Interview de Vénus Khoury-Ghata

Publié le par la freniere

 
Par Olympia Alberti
 

Dans ta jeunesse, qu’est-ce que c’était, pour toi, écrire de la poésie ?
-Je m’y suis jetée pour écrire à la place de mon frère, qui ne pouvait plus écrire. Mon père l’avait fait jeter dans un hôpital psychiatrique, parce que je voulais retrouver l’émotion qui me traversait quand il me lisait ses poèmes.

C’était vivre, alors, écrire, c’était retrouver de la vie ?
- Complètement.

Pourquoi ce remplacement du frère ? Cela ressemble à une reprise de flambeau, une forme de résistance ?
-Parce qu’il était la seule source d’émotions, dans cette maison, où il n’y avait jamais de mots doux, jamais de mots d’amour, où l’on ne savait pas se parler, dire les choses ; où les douleurs devaient rester silencieuses. Lorsque j’avais mal au ventre, je me jetais sur mon lit, je mordais les draps, mais je ne devais rien dire, on ne pouvait compter sur la compassion de personne.

D’où le titre « Compassion des pierres »...
-Oui… j’en prends conscience, là, parce que tu le soulignes. Il faut parfois être lue comme ça, dedans, pour se sentir comprise.

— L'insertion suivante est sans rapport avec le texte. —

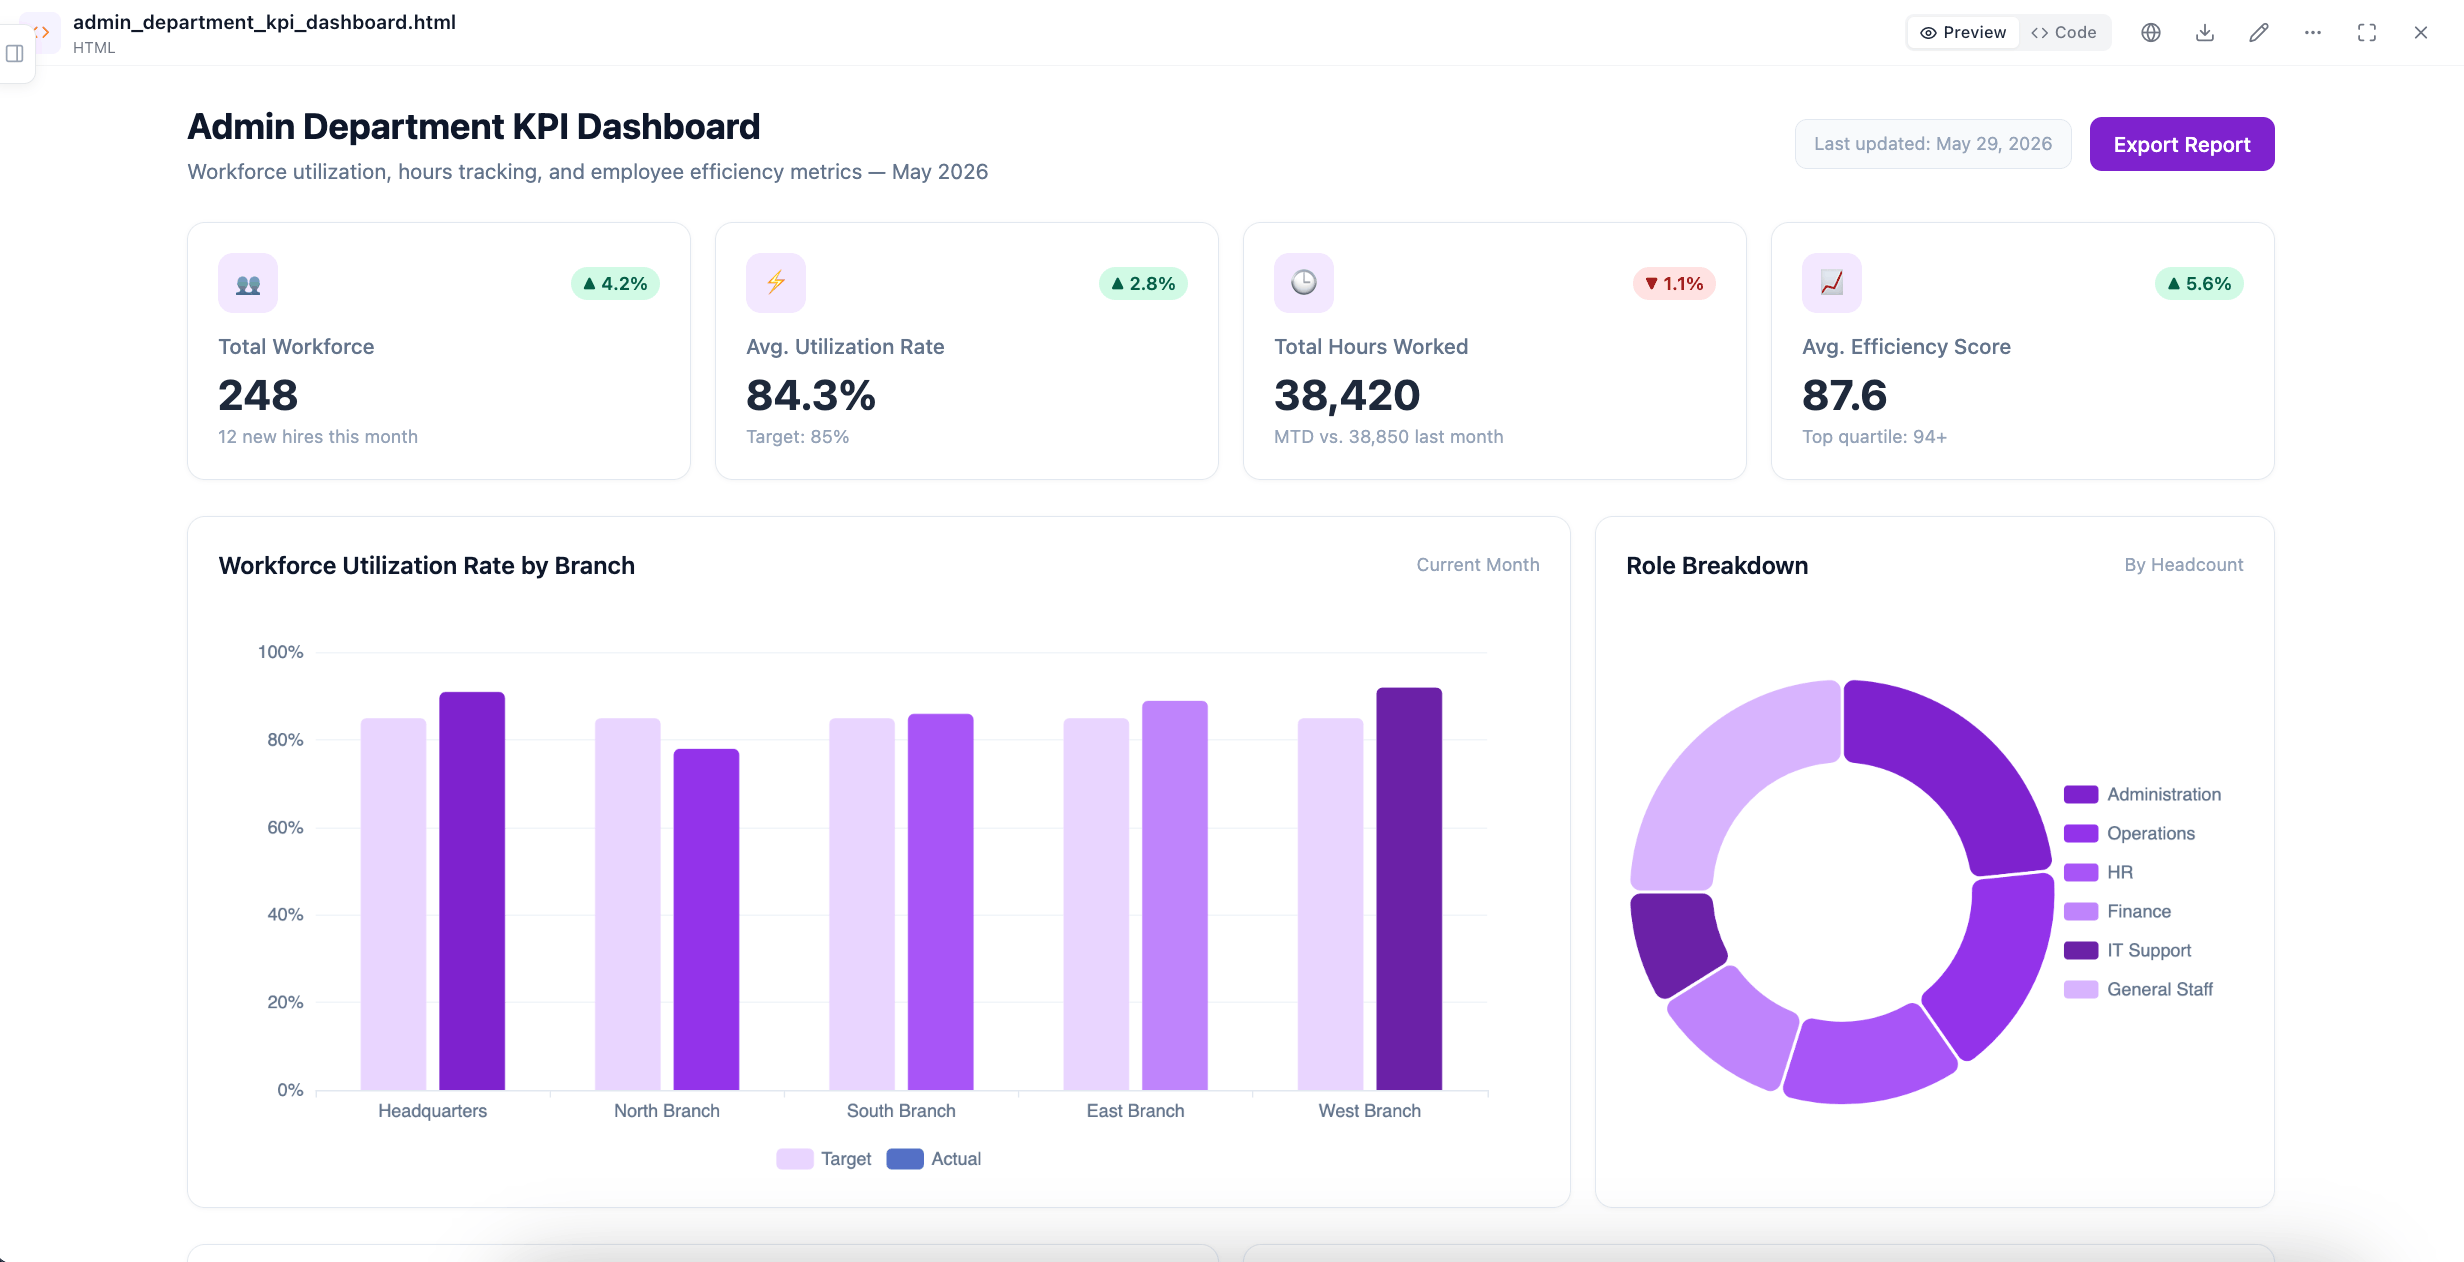Hide the General Staff legend entry
Viewport: 2464px width, 1262px height.
click(x=2139, y=989)
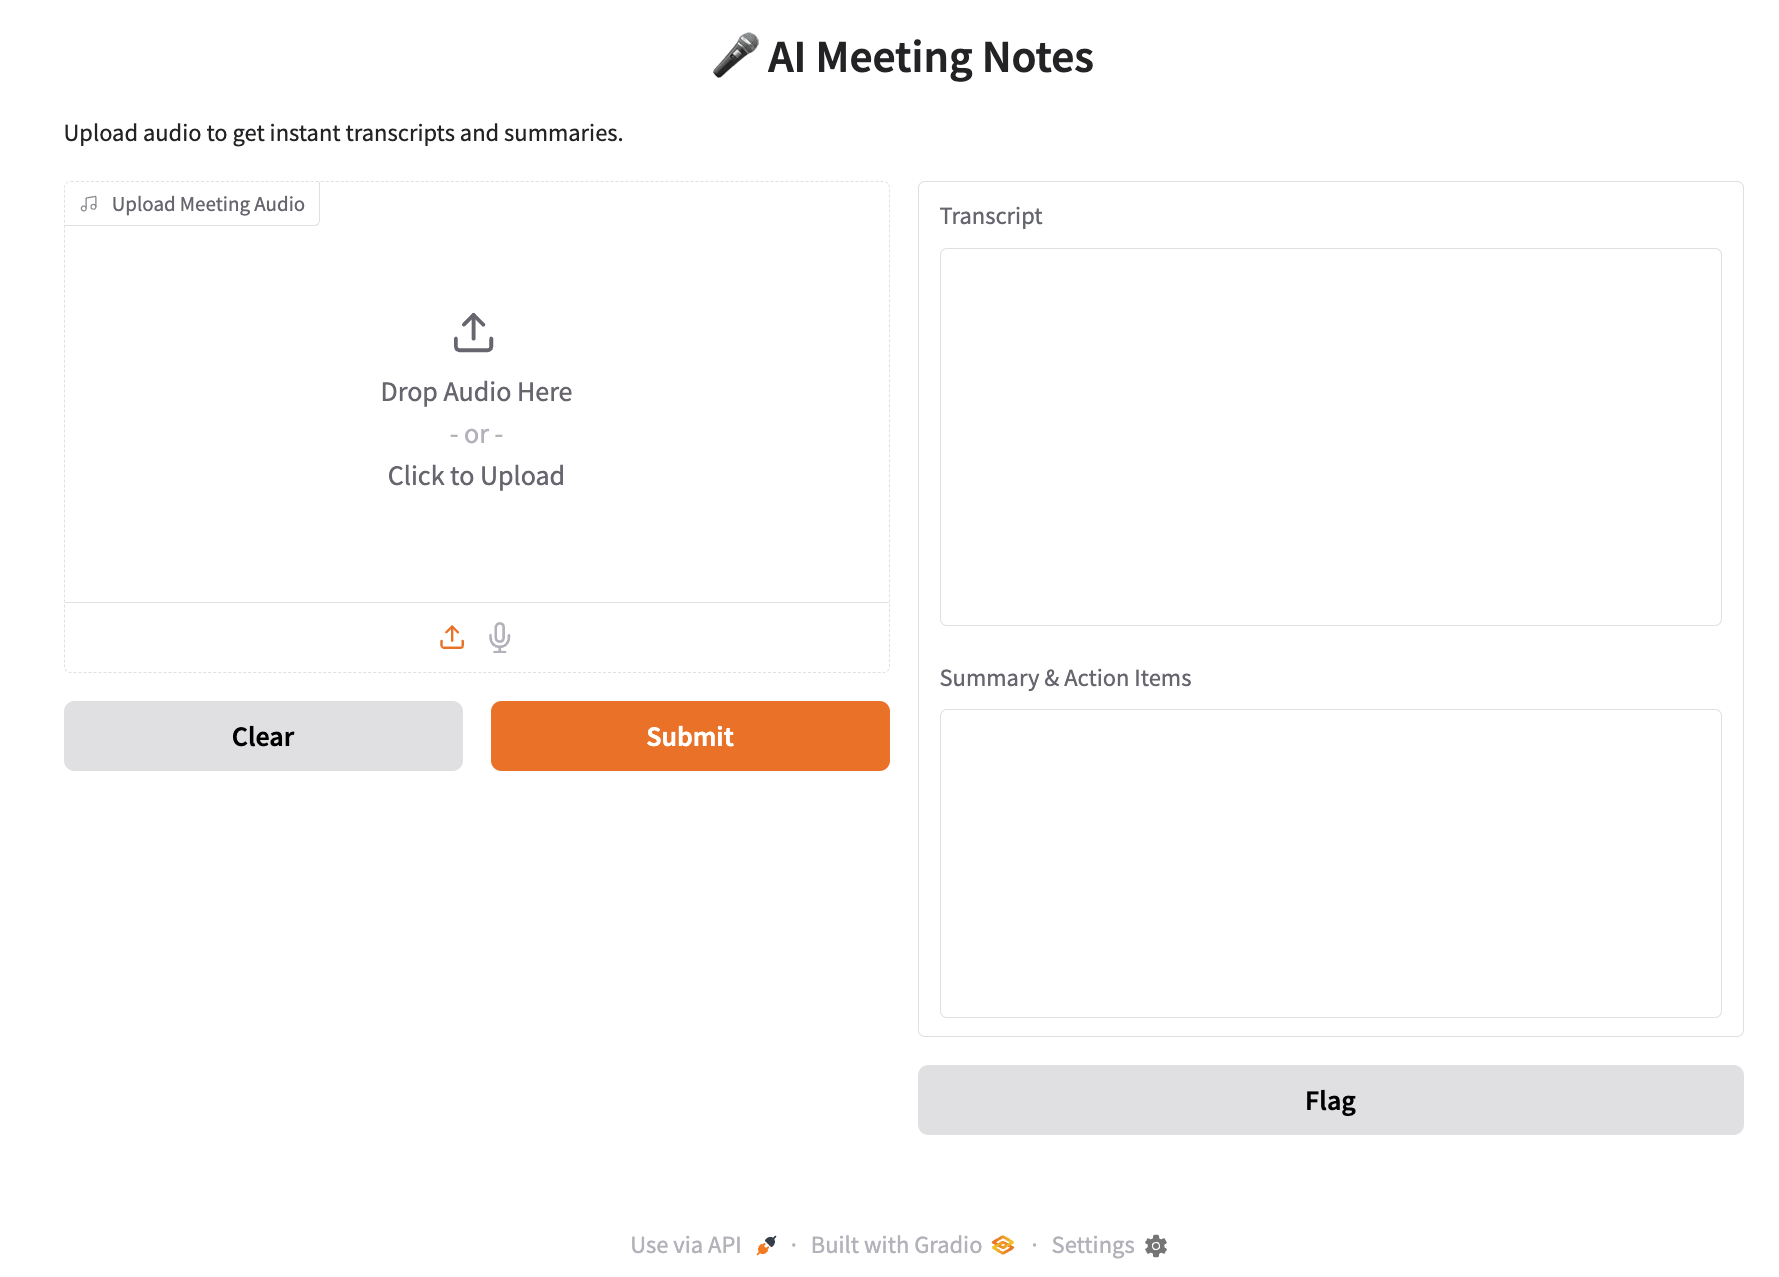Screen dimensions: 1779x1277
Task: Click the 'Click to Upload' text
Action: [476, 476]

Mais ta mère, quand même ?
- Ma mère, par soumission à son mari, était devenue comme lui, du silence sur tout. Mon père était un moine défroqué qui s’était marié par inadvertance, psychorigide, n’exprimant jamais de sentiments. Les émotions étaient étouffées, étranglées dans les non-dits.

Poète avant tout, qu’est-ce qui fait que tu as écrit aussi des romans ?
- Régine Déforges m’a dit « je publie des romans de poètes » : Le con d’Irène, d’Aragon, un roman de Mandiargues… . Je lance une collection, L’or du temps, j’aimerais que tu me donnes un texte en prose. Alors je lui ai donné Alma cousue main, un livre dont j’avais un peu honte. Publié il y a trente ans, et que je n’ai accepté de voir ressortir aujourd’hui… que pour des raisons matérielles.

Comment as-tu pu concilier roman et poème – chacun de nous y a sa façon personnelle ?
- Je n’ai jamais écrit les deux en même temps, mais l’un après l’autre. Quand je me sens à l’étroit, je vais vers le roman plus vaste, je peux aller dans les recoins, les détails. J’ai coutume de dire que pour moi, écrire un roman, c’est escalader une montagne pas à pas, lentement, en faisant des efforts. Ecrire des poèmes, c’est dévaler la pente à toute vitesse, dégringoler. Le roman est un petit train omnibus, le poème est un TGV.

Te lire, c’est savoir que l’on retrouve dans ton œuvre des thèmes obsessifs, récurrents quel que soit le genre : la mort, l’absence, le deuil, la souffrance lancinante, les ombres de ceux qui sont partis. Il s’agirait donc d’une simple différence de respiration ?
- Oui, c’est exactement ma démarche. Tous les sujets, je les appréhende d’abord par la poésie. Par exemple, pour mes rapports avec le Liban déchiré, j’écris d’abord Les ombres et leurs cris, ces poèmes qui ont reçu Le Prix Apollinaire. Puis j’écris le roman, Vacarme pour une lune morte. Pour le Mexique, j’y vais, j’écris Fables pour un peuple d’argile, des poèmes donc, et puis après j’écris le roman, La Maestra.
Une fois appréhendées les odeurs, les goûts du lieu, du sujet, je vais dans la prose, sa richesse.

Tu as été récemment approchée de près par le risque de mort douloureuse d’un enfant. Est-ce que cela va te faire écrire autrement de la mort, de la perte ?
- Non, je n’ai pas osé m’approprier cela, qui appartient à ma fille. Mais j’ai déversé mon angoisse dans un roman où je parle de mort, qui se situe aussi bien en Afghanistan, en Iran, un pays lointain – où on lapide une femme.

Un pays lointain, dis-tu … Comme s’il te fallait tenir la douleur à distance ? Il te fallait transmuer ta douleur en lapidation ?
- Oui, dans la scène de lapidation de la femme, c’est ma douleur que je lapide sans doute.